Stored data entries:
+++++
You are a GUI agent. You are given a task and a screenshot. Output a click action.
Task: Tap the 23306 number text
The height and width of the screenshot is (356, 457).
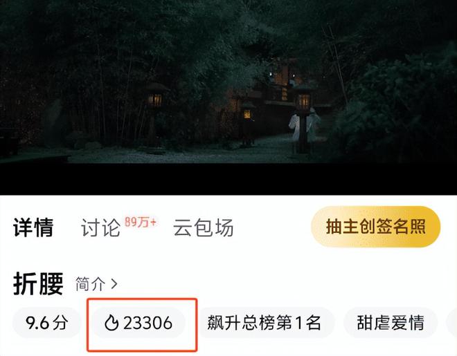(147, 323)
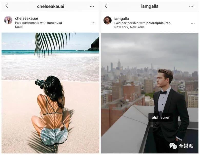Viewport: 200px width, 155px height.
Task: Open chelseakauai header more options menu
Action: [x=92, y=6]
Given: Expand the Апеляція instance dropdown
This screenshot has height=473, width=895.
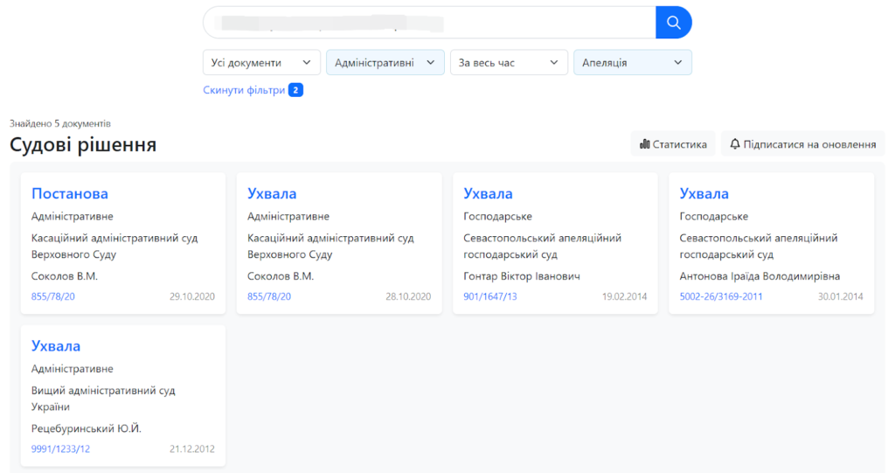Looking at the screenshot, I should click(632, 63).
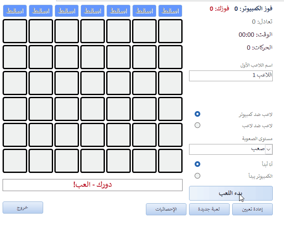Click the اسم اللاعب الأول name field
This screenshot has width=284, height=230.
tap(230, 76)
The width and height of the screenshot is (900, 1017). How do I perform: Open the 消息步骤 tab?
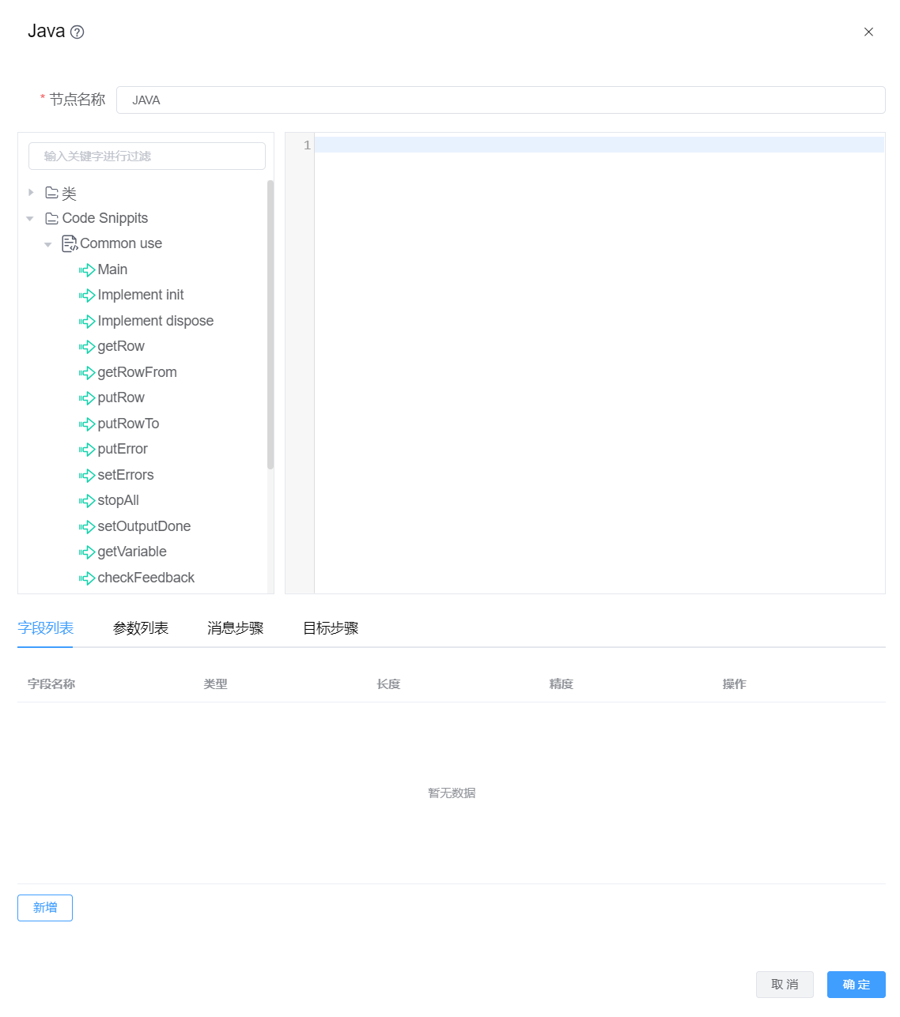tap(236, 628)
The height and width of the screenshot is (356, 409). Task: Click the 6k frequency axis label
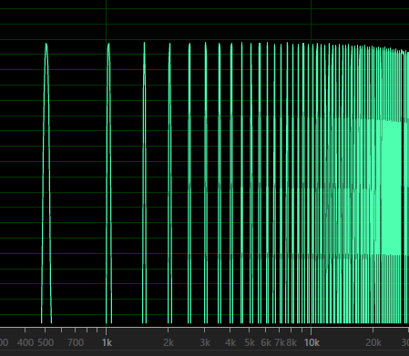tap(266, 342)
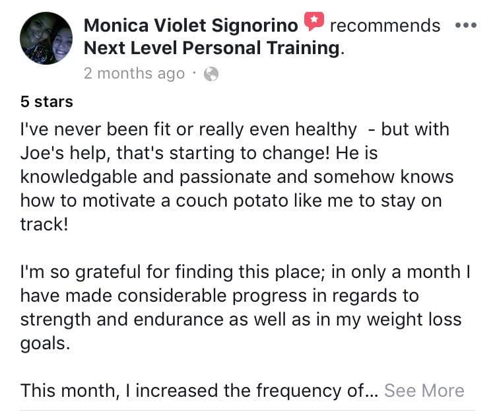Click the "5 stars" rating label
This screenshot has height=412, width=495.
46,102
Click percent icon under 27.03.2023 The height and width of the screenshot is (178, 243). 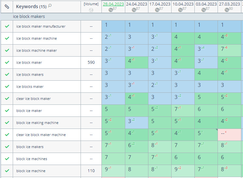pos(227,10)
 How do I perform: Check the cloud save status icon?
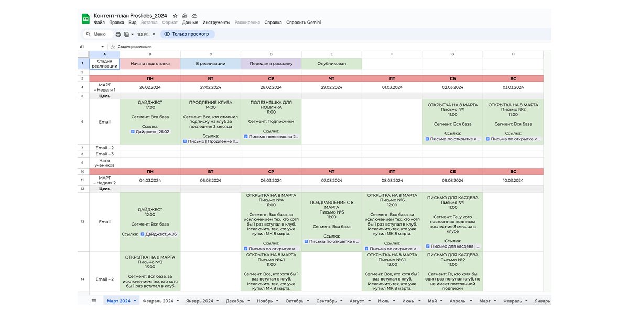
+++++
## Your assignment
Nothing should appear in the answer except the lines from the first line of the data through the line holding "Given: Expand the Апеляція instance dropdown", exactly as written, with pictures left out.

## Reply
You are a GUI agent. You are given a task and a screenshot. Output a click action.
Task: Tap the 23306 number text
The height and width of the screenshot is (356, 457).
(147, 323)
Viewport: 200px width, 155px height.
Task: Open chelseakauai header more options menu
Action: [x=92, y=6]
Given: Expand the Апеляція instance dropdown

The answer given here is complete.